Long time when last created a bash shell script, but you could store the result of the first grep (the one finding all filenames) in an array and iterate over it, issuing even more grep commands.

A good starting point should be the bash scripting guide.

Sascha
+3  A: 
cat files.txt | xargs grep keyword

or

grep keyword `cat files.txt`

should do the trick.

Pitfalls:

  • If files.txt contains file names with spaces, either solution will malfunction, because "This is a filename.txt" will be interpreted as four files, "This", "is", "a", and "filename.txt". A good reason why you shouldn't have spaces in your filenames, ever.
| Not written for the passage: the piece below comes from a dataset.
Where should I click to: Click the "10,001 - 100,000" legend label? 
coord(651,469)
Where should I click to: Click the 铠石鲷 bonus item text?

    • There are ways around this, but none of them is trivial. (find ... -print0 / xargs -0 is one of them.)
  • The second (cat) version can result in a very long command line (which might fail when exceeding the limits of your environment). The first (xargs) version handles long input automatically; xargs offers several options to control the details.

DevSolar
xargs will not spawn a seperate process for every line it reads from standard input. xargs will call grep with as many arguments as possible (say ARG_MAX). The number of times grep will be called is ceil(num_files/ARG_MAX).
sigjuice
Correct... I mis-read the xargs manpage in that regard. Edited. (The actual limits of xargs can be determined with "xargs --show-limits".
DevSolar
+2  A: 

Both of the answers from DevSolar work (tested on Linux Ubuntu), but the xargs version is preferable if there may be many files, since it will avoid running into command line length limits.

so:

cat files.txt | xargs grep keyword

is the way to go

Malcolm Box
Added it to my answer, plus a note that xargs invokes a new process for each file.
DevSolar
xargs does not spawn a new process for each argument
pixelbeat
You won the "Useless Use of Cat" Award. :-) http://partmaps.org/era/unix/award.html
sigjuice
+1  A: 
tr '\n' '\0' <files.txt | LANG=C xargs -r0 grep -F keyword
  • tr will delimit names with NUL character so that spaces not significant (note the corresponding -0 option to xargs).
  • xargs -r will start a single grep process for a "large" number of files, but not start any grep process if there are no files.
  • LANG=C means use quick routines for matching, rather than slow locale ones
  • grep -F means use quick string matching rather than slow regular expression matching
pixelbeat
Doesn't the LANG=C thing fail once filenames aren't ASCII-7?
DevSolar
Not for fixed strings no. If you wan't to grep for things like '[:upper:]' then yes.
pixelbeat